## Exercise
From the entries below, please gather each line containing the string "click".

## Records to process
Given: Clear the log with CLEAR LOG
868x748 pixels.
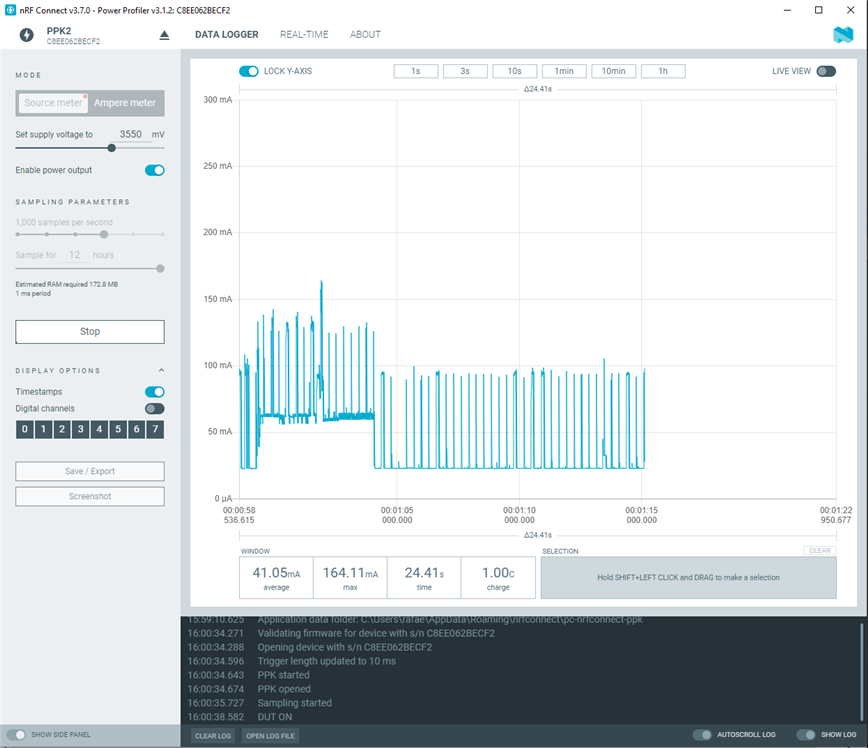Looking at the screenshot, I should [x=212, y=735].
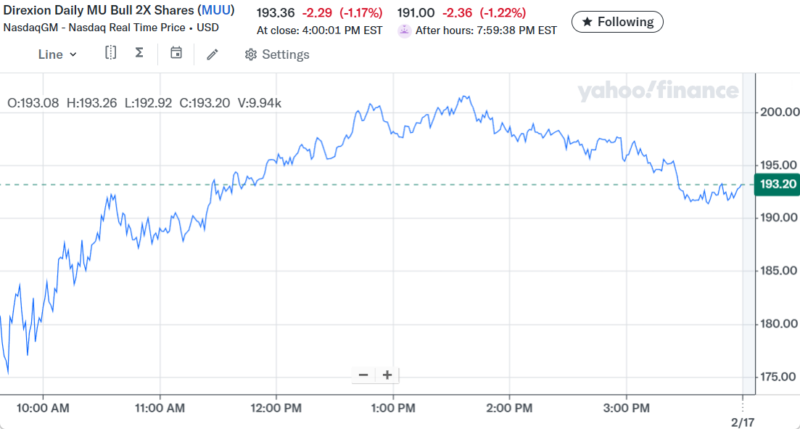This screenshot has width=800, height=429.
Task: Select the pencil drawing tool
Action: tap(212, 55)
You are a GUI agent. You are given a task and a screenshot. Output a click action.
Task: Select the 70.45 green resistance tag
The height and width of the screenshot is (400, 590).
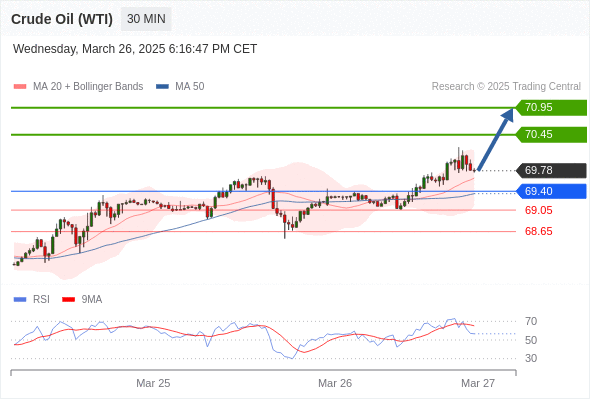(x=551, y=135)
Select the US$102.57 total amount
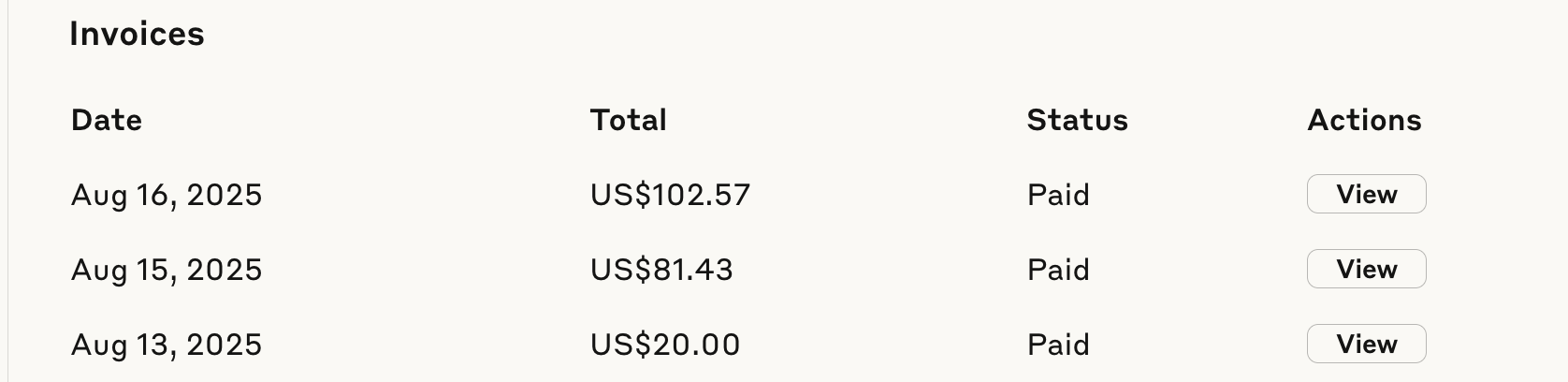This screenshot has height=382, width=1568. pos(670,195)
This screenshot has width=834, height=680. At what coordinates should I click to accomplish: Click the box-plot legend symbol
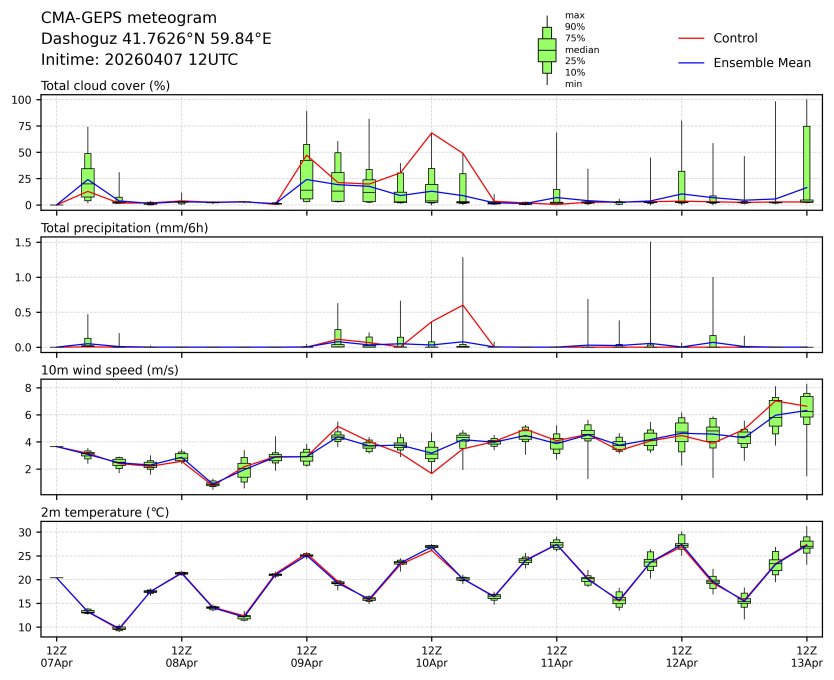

## Answer area
You are a GUI agent. You are given a task and a screenshot. Output a click action.
This screenshot has width=834, height=680. At what coordinates should I click to accomplish: Click the box-plot legend symbol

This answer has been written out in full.